- [WHAT YOU NEED TO DO]: Copy out the lines word for word, covering the stretch from the start of the records through the line that contains "(1072, 365).".

((

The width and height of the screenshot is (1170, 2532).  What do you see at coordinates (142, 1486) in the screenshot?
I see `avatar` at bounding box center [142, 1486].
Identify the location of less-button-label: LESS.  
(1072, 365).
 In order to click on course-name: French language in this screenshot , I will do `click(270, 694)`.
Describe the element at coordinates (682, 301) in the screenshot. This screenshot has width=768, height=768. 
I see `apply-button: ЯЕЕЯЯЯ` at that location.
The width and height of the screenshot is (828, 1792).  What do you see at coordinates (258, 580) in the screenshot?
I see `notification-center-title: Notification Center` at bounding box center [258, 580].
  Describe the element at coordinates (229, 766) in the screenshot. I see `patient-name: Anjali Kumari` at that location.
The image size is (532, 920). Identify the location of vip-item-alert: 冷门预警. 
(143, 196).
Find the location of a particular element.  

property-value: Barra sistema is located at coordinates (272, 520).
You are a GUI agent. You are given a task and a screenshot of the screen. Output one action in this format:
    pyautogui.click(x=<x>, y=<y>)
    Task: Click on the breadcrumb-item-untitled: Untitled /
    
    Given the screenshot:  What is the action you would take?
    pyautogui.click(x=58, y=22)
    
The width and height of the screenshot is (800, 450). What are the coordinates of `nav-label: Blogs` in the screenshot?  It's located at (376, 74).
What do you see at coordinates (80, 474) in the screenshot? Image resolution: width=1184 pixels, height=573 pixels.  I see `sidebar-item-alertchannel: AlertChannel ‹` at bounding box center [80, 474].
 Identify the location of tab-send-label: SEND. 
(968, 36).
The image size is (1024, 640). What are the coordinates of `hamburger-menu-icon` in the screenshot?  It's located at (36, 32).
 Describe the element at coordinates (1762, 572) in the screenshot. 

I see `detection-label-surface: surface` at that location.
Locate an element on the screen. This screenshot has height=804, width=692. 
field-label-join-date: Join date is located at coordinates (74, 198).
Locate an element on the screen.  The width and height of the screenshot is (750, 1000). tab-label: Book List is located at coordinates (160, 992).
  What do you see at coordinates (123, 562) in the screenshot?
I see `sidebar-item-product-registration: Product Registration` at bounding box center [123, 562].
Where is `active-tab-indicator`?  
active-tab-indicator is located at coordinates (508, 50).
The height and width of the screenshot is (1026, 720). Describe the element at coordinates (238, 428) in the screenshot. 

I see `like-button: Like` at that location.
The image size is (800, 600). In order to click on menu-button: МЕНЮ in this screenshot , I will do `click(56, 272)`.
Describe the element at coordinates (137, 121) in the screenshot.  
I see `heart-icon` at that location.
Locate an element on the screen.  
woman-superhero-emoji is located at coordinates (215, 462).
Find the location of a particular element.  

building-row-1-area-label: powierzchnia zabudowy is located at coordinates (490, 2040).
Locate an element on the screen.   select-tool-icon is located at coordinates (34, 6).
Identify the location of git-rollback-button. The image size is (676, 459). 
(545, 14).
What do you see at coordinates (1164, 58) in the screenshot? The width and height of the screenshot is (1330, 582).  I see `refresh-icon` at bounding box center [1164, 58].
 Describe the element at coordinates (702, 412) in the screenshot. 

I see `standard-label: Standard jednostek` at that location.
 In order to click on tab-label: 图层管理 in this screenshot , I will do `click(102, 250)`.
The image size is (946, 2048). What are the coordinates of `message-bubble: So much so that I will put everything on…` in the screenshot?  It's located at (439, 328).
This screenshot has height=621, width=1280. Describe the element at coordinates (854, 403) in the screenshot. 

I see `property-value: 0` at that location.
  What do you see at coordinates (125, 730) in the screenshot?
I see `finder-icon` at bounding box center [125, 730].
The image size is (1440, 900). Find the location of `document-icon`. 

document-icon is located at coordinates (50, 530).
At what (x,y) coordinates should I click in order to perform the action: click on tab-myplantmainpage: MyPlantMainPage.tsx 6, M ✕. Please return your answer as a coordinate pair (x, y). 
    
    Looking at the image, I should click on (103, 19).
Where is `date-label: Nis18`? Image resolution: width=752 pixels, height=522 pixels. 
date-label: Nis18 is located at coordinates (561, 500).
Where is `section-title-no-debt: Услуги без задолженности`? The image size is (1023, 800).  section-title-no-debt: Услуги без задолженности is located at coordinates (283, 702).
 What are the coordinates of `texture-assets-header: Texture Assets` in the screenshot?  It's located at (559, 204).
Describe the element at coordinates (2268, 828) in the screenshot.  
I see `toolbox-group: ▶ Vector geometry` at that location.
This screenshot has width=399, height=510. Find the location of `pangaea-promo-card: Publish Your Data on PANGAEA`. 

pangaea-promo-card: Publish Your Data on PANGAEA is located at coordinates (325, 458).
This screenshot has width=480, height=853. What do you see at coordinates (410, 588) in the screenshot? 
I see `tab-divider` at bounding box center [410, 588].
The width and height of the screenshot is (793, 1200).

))

- [SOLUTION TO THIS EXERCISE]:
The width and height of the screenshot is (1170, 2532).  What do you see at coordinates (142, 1486) in the screenshot?
I see `avatar` at bounding box center [142, 1486].
Identify the location of less-button-label: LESS.  
(1072, 365).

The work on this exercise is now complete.